Severe performance drops in some scenarios if LAPACK is configured to run in multithreaded mode and MulticoreEngine is used #233

vsnever · 2020-09-30T17:44:13Z

Calling any caching or interpolating function that uses numpy.linalg.solve() if render_engine is set to MulticoreEngine() may cause severe drops in performance if numpy is built with OpenBLAS and OPENBLAS_NUM_THREADS environment variable is not set to 1. This happens because solve() also runs in parallel, and when it's called, we get N parallel processes, each of which starts N parallel threads.

The solution is to set OPENBLAS_NUM_THREADS = 1 or OMP_NUM_THREADS = 1 before running a simulation. I think this worth mentioning in the documentation, because the user not familiar with the code might not figure it out.

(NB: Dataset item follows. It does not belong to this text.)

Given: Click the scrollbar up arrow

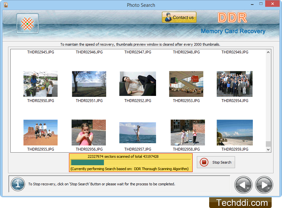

Affected demos: beam_into_slab.py, beam.py, plasma-and-beam.py

The text was updated successfully, but these errors were encountered:

Mateasek · 2020-09-30T18:27:04Z

This is a nice discovery @vsnever! I ran into performance issues with beams a month ago. The beam calculations were taking ages when the observation was being done with MultiCoreEngine. I wasn't capable tracing the problem directly to the source, but I kind of figured out it could have to have something in common with caching. I am being pressed by a deadline, so I solved everything by running quick observation with a SerialEngine and then a long one with MultiCoreEndgine. I know the beam attenuator uses cumptrapz from scipy. Could that be the cause?

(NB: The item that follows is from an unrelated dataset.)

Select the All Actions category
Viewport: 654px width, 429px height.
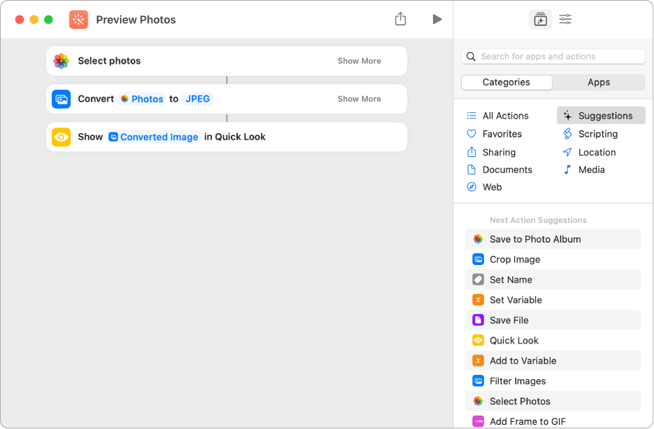[x=505, y=116]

(just offtopic, for the attenuator the solution could be to use the integrate function available in Raysect.)

vsnever · 2020-09-30T18:54:59Z

I discovered this when I tried to run a new SOLPS demo for generomak cherab/solps#39 by @jacklovell after a system upgrade I made today. So, it is not related to beams only.
It seems like cumptrapz does not run in parallel, but solve() does. solve() is used wherever polynomial interpolation is used.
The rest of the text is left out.